A hexagon grid showing the current status of each mongos router. Green means UP, red means DOWN.

Shards

A hexagon grid per shard, showing the status of each replica set member. Green means PRIMARY or SECONDARY and reachable. Red means the node is unreachable or in an error state.

Use these grids to confirm all cluster components are healthy before investigating performance metrics.

Configuration for correct topology display

To ensure each component appears in the correct section when adding MongoDB services with pmm-admin add mongodb or via the PMM UI:

  • use the same --cluster name for all components of your sharded cluster.
  • add config servers, shard nodes, and mongos routers as separate services.

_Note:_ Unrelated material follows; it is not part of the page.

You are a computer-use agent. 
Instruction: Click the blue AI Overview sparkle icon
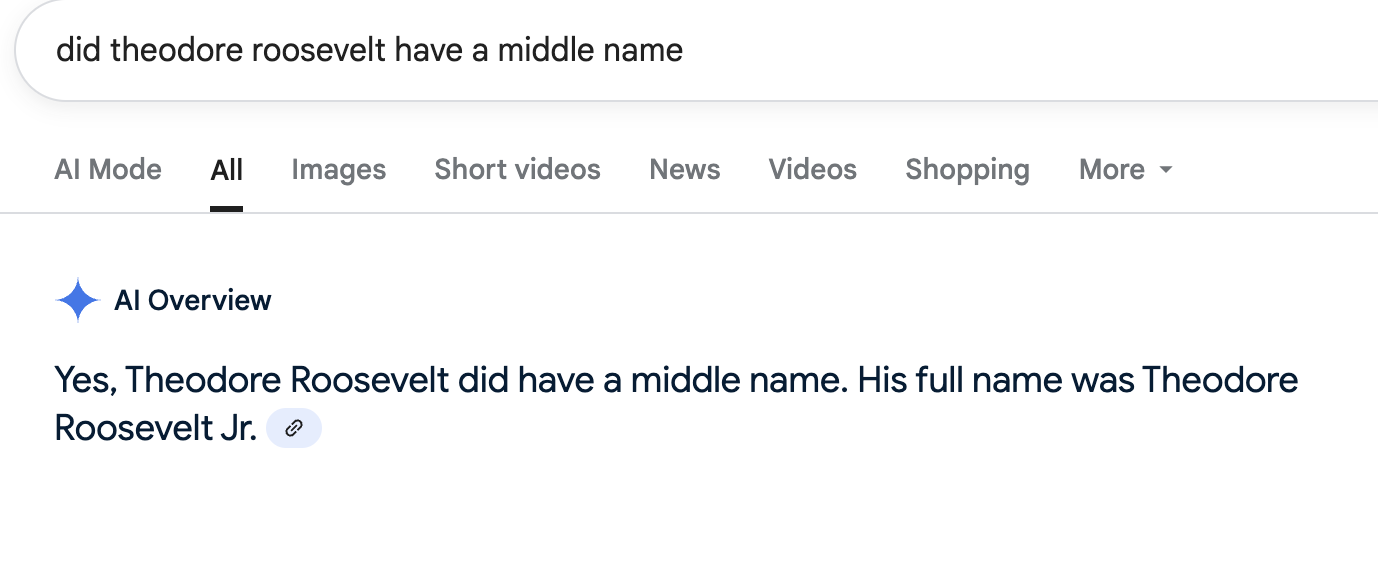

For details, see Add MongoDB services via CLI.

Example:

pmm-admin add mongodb --username=pmm --password=password \
  --service-name=rs-0-1 --replication-set=shard0 \
  --host=127.0.0.1 --port=27018 --cluster=myMongoCluster

Overview

QPS of Services

Shows the current query rate per second for each replica set in the cluster, excluding commands. Use this to quickly see which shards are carrying the most query load and spot any that stand out.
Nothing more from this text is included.